═════ Trecho da página
Seu Zé, e o carnaval?
Uma importante reflexão sobre a premonitória musica de Gonzaguinha. Um samba gravado em 1973 falando do que viria a ser os bolsominions, ‘sempre de cabeça baixa a dizer sempre muito obrigado’ é simplesmente genial. Música que é extremamente atual, em 2021.
Por Marcia Bortone
Comportamento Geral
Gonzaguinha
Você deve notar que não tem mais tutu
e dizer que não está preocupado
Você deve lutar pela xepa da feira
e dizer que está recompensado
Você deve estampar sempre um ar de alegria
e dizer: tudo tem melhorado
Você deve rezar pelo bem do patrão
e esquecer que está desempregado
Você merece, você merece
Tudo vai bem, tudo legal
Cerveja, samba, e amanhã, seu Zé
Se acabarem com o teu Carnaval?
Você deve aprender a baixar a cabeça
E dizer sempre: “Muito obrigado”
São palavras que ainda te deixam dizer
Por ser homem bem disciplinado
Deve pois só fazer pelo bem da Nação
Tudo aquilo que for ordenado
Pra ganhar um Fuscão no juízo final
E diploma de bem comportado
Você merece, você merece
Tudo vai bem, tudo legal
Cerveja, samba, e amanhã, seu Zé
Se acabarem com o teu Carnaval?
Você merece, você merece
E, ai, seu Zé? Acabaram com seu carnaval?
Gonzaguinha foi profético nesse samba, embora, tenho certeza, ele nunca teria imaginado que isso viesse a acontecer de fato, que o Brasil ficaria sem carnaval. Um samba gravado em 1973 falando do que viria a ser os bolsominions, ‘sempre de cabeça baixa a dizer sempre muito obrigado’ é simplesmente genial.
O vírus, mas, principalmente, o verme instalado na presidência, com seus desmandos, negacionismo, negligência com a pandemia, obstáculos à vacinação, desrespeito à OMS e com inúmeras incitações à população para se contagiar, são algumas maneiras de chegarmos a fevereiro de 2021 com números crescentes de infecções pelo vírus e sem medidas concretas e eficazes de promoção da vacinação e…sem carnaval!
══════════
═════ Os dados
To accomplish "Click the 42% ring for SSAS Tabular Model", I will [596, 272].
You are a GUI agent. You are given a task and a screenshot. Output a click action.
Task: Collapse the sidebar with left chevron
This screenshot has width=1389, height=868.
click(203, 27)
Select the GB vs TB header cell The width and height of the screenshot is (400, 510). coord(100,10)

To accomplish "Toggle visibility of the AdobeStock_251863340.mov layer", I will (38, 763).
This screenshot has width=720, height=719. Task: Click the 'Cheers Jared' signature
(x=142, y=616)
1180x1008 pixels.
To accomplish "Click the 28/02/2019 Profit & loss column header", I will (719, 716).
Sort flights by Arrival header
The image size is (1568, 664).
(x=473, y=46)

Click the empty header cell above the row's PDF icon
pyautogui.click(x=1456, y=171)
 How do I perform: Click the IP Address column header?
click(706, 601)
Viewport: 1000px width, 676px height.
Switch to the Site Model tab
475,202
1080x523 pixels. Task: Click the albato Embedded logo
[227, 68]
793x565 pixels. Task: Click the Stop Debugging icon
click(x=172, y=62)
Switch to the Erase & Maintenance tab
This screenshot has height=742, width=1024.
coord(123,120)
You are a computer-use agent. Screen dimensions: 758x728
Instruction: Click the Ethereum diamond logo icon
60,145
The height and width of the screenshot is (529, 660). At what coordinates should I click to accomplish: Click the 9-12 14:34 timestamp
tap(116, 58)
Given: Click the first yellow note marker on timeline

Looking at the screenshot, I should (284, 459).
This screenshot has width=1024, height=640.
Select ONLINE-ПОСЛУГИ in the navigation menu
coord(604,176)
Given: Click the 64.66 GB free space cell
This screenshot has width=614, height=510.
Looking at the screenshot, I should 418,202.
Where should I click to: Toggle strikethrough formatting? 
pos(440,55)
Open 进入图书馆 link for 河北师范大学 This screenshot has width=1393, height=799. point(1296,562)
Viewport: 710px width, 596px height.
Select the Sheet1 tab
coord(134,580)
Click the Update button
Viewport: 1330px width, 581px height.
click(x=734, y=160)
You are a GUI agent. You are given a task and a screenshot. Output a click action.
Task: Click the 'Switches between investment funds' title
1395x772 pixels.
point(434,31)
══════════
* **Tarefa 1**
Reproduza o trecho do texto sobre o samba de Gonzaguinha que começa nas palavras que contêm "Uma importante reflexão" e pare logo depois de "atual, em 2021.".
* **Tarefa 2**
Dê continuidade ao texto sobre o samba de Gonzaguinha, começando logo após a última frase que aparece nele.

* **Resposta 1**
Uma importante reflexão sobre a premonitória musica de Gonzaguinha. Um samba gravado em 1973 falando do que viria a ser os bolsominions, ‘sempre de cabeça baixa a dizer sempre muito obrigado’ é simplesmente genial. Música que é extremamente atual, em 2021.

* **Resposta 2**
O carnaval é a nossa festa maior, uma alegria que o brasileiro sonha o ano inteiro pra se acabar na folia dos blocos, das escolas de samba, nas esquinas e ruas de cada pedacinho do país.
O carnaval faz falta? Muita! É uma ausência de alegria, pública ou privada. É a falta da folia na alma, independente de sambar ou não. Há, no carnaval, uma sensação de plenitude, de esperança de amores inconfessos, de frenesi e de, como diz o sempre genial Chico, “tomar a mão de cada irmão pela cidade”, quebrando barreiras de classe social, de cor e de gênero. O homem que pode se vestir de mulher, a moça que pode, de repente, receber um beijo na boca, o velho que dança com seus netos, a dor que se envergonha e vai embora.
Gonzaguinha não imaginava que seu samba era prenúncio (aquilo que se anuncia, por indícios, um acontecimento) do que viria a acontecer em nosso Brasil. Hoje, meu Brasil está bem mais triste. Não há samba, não há esperança, não há luz! Há medos, dores e perdas pelos caminhos do Brasil.
Seu Zé, e o carnaval?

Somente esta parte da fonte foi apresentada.